Major General Sir Frederick Carrington,  (23 August 1844, Cheltenham – 22 March 1913, Cheltenham), was a British soldier and friend of Cecil Rhodes. He acquired fame by suppressing the 1896 Matabele rebellion.

Biography

Carrington was educated at Cheltenham College and joined the 24th Regiment of Foot in 1864.

In 1875, he arrived in South Africa where he raised and commanded the Mounted Infantry in the Griqualand West expedition and the Frontier Light Horse in the Ninth Frontier War in 1877.

He commanded the Transvaal Volunteer Force against Sekhukhune in 1878–1879 and the Cape Mounted Riflemen in the Basuto Gun War of 1881.  He was severely wounded in this campaign.

In 1885, he accompanied Sir Charles Warren's expedition to Bechuanaland in command of the 2nd Mounted Infantry, which soon became known as 'Carrington's Horse'.

He commanded the Bechuanaland Police beginning in 1888.  He also was appointed military adviser to the High Commissioner in the First Matabele War and commanded the British force in the Matabele Rebellion in 1896.

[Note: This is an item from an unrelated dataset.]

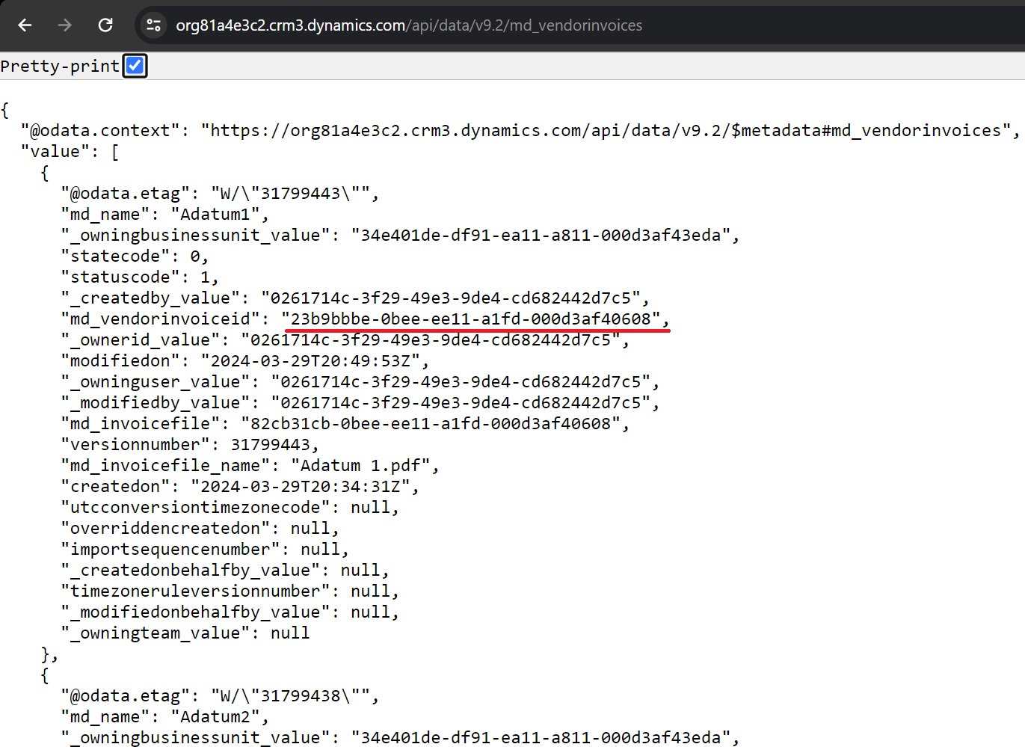This screenshot has width=1025, height=747.
Task: Open site information settings in the address bar
Action: coord(153,25)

Carrington was in command of Belfast district in 1899–1900. Following the outbreak of the Second Boer War in October 1899, he was appointed on the staff of the South Africa Field Force on 28 February 1900, with the local rank of a lieutenant-general to be in command of the Rhodesian Field Force. This was a field force established to prevent attacks on Rhodesia from the south, and the soldiers were drawn from the various colonial contingents in the war, including the South Australian Citizen Bushmen (though not from Rhodesia itself). Carrington left for South Africa in March 1900 on the SS Dunottar Castle, and arrived in Cape Town the following month.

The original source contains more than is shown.